I had run a clothing drive two years ago at my same institution for another organization I ran service events for. How hard could it be?

I remember scrutinizing the website. There were prizes: first, second, third. I wrote those off entirely. My tiny school was only 1,100 strong. We would aim for the Spirit Award.

The Spirit Award was based on how well the captain could involve the entire school community. If there’s one thing Westminster College knows, its community.

Thus began the frantic scramble that has been my month of September. Never has a span of 30 days gone by so quickly.

On our first turn in, we had 1,780 items of clothing. I was happy, but aiming for Top 25.

We were ranked first.

Our second turn in was 5,506. I thought that certainly, someone would pass us.

We still maintained our lead.

Our third turn in pushed us just over a milestone with 10,001 items collected.

We are still leading.

But we aren’t leading because of anything I said or did…not because of anything special about myself or the four teammates I’ve been working directly with for the last month.

We are winning because of the community that exists at my college. We may be small in numbers, but we’re big in heart and we have done the impossible. We have fought giants and we have won.

I won’t know the Final Leaderboard until the end of next week.

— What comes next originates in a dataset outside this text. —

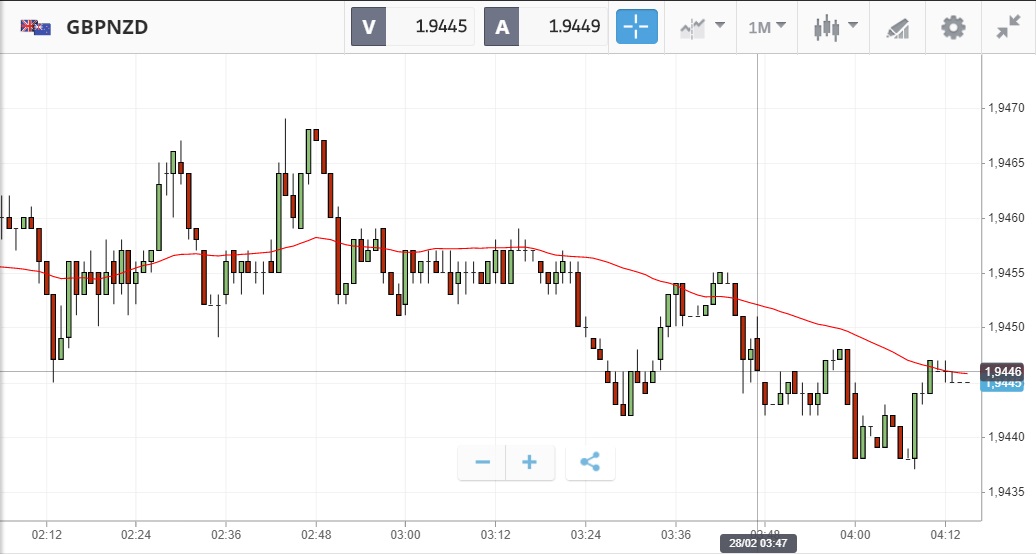Click the GBPNZD flag icon
Viewport: 1036px width, 554px height.
[x=36, y=27]
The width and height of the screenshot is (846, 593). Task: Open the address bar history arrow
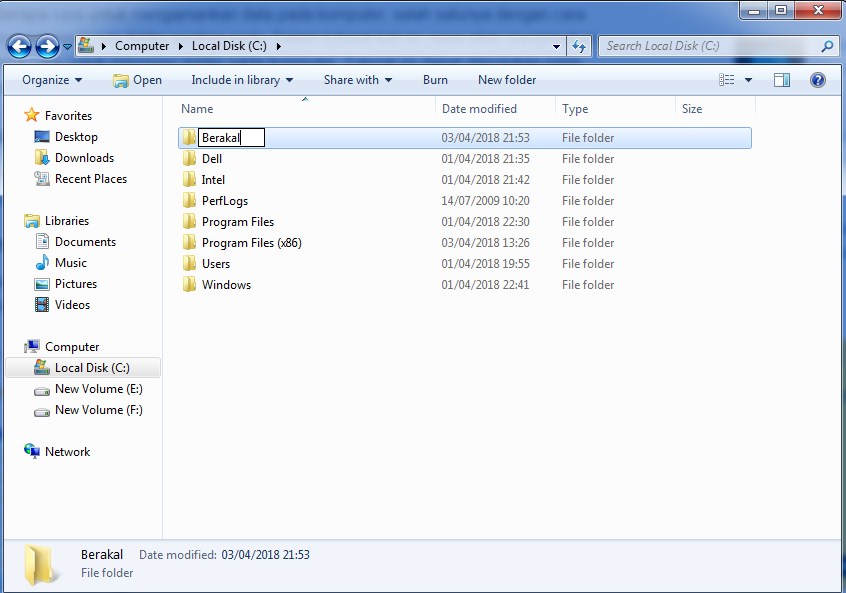click(557, 45)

But in my eyes?

  • We won the day I saw 20 students file into an unused storage room on a dusty Tuesday afternoon.

  • We won the day I had people play music and count clothing together, dancing and laughing and yelling if someone threw their number count off.

  • We won the day we hosted a Thrift Shop Fashion Show that attracted over 100 students. We won when we had almost 2 dozen agree to be models and strut their stuff for a cause.

  • We won the day I had alumni reach out to me asking how they could help.

  • We won the day the newspapers published our story and community members responded.

  • We won the day we came together to achieve one goal.

I’ve always been bad at asking for help. Throughout this competition though, I’ve learned that having help isn’t just a suggestion—it’s a requirement.

We absolutely would not be where we are today with the competition were it not for the countless people that selflessly stepped up to help out. Whether that help came in the form of a drive across campus to collect boxes, a well-designed flyer, a flawless choreographed opening number, or a meticulously counted box of clothing, you are the real heroes of this project.

This September taught me more about teamwork, leadership, and personal growth than I could have possibly imagined from what I first viewed as “just a clothing drive.”

Thank you for making it more than what it was. Thank you for helping us to be part of something bigger than we are. Thank you for believing in our school.

There is something incredible that happens when a small group of strong-minded, fiercely loyal individuals works together. I think that something is a thing called positive change.

To the unsung heroes of the #CloseTheLoopCup at #Westminster, I sincerely thank you for all your hard work.